### [Task directions]
Extend the article on JD Vance's economic views with a few more paragraphs that pick up right after its last sentence.

*** Text provided

Last week, former President Donald Trump selected Sen. JD Vance to be his running mate. And a host of traditional free-market conservatives and libertarians were less than thrilled. In fact, up until the eleventh hour before Vance's selection, big Republican donors lobbied their butts off to try to convince Trump to pick someone else.

In some ways, Vance has the résumé of someone you'd think old-school conservatives would be happy with. He's a former Marine, a Yale-educated lawyer, a bestselling author and a successful venture capitalist. He's staunchly conservative on social issues. He's the embodiment of the American dream, rising from humble working-class roots in Ohio to become a self-made millionaire. He's well connected to titans of business in Silicon Valley, and he has proven his ability to help raise millions of dollars in political donations for Trump.

But Vance is far from a traditional conservative, at least these days (he has had a self-acknowledged political transformation over the last decade). In his less than two years in the Senate, Vance has emerged as one of the brightest minds in what has been called "the New Right" or "national conservatism." It's an intellectual and political movement that departs from the free-market fundamentalism and foreign policy hawkishness of the Republicans of yesteryear. We've covered this growing ideological schism in the Republican Party before in the Planet Money newsletter. At least in rhetoric, this new populist wing of the party sounds less like Ronald Reagan and more like Bernie Sanders meets aggressive social conservatism, isolationism and nativism.

With Trump's selection of Vance as his heir apparent, it seems clearer that this wing of the Republican Party is ascendant. In this Planet Money newsletter, we step into the economic mind of JD Vance to get a sense of what his vision is for American economic policy.

Vance's heterodox economics

Perhaps most illustrative of Vance's break from Reagan-style conservatism, the 39-year-old senator regularly opposes bedrock free-market principles and advocates for more muscular government intervention in the economy.

Vance opposes free trade and advocates for the mass deportation of undocumented immigrants. Prominent economists argue that Trump's proposals for higher tariffs and more restrictive immigration (including Trump's policy goal to deport millions of undocumented workers) would make goods and services more expensive for American consumers, reignite inflation, hurt businesses and harm the overall economy.

******
*** Supplied data

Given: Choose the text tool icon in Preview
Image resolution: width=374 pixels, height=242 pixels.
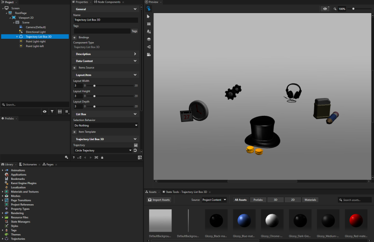Looking at the screenshot, I should (x=149, y=31).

******

### [Task result]
But Vance has a different view, stressing that, by reducing competition with cheap foreign and immigrant labor, these policies will help American workers. “The economics profession is fundamentally wrong about both immigration and about tariffs," Vance told The New York Times in May. "Yes, tariffs can apply upward pricing pressure on various things — though I think it's massively overstated — but when you are forced to do more with your domestic labor force, you have all of these positive dynamic effects."

In his keynote speech at the Republican National Convention last week, Vance blamed undocumented immigrants for increasing the scarcity of affordable housing. He went on, "We're done importing foreign labor. We're going to fight for American citizens and their good jobs and their good wages."

Vance supports industrial policy. Traditionally, conservatives have been skeptical of the federal government using tools like tariffs, taxes and subsidies to protect and boost strategic American industries (often referred to as "industrial policy"). They disliked the government picking winners and losers, fearing that this sort of intrusion would artificially distort the industrial makeup of the nation, prop up uncompetitive companies and industries, result in waste and inefficiencies and ultimately harm the economy. Not Vance. He's a strong advocate for using federal power to revitalize strategic industries, in particular manufacturing. He has argued that the government should intervene to boost and protect domestic companies to rebuild America's industrial base and create more good jobs for American workers.

Vance supports a higher federal minimum wage. Last year, Vance co-sponsored legislation that would raise the minimum wage to $11 per hour over four years for most of the nation's employers. But Vance has expressed openness to the idea of much higher minimum wages.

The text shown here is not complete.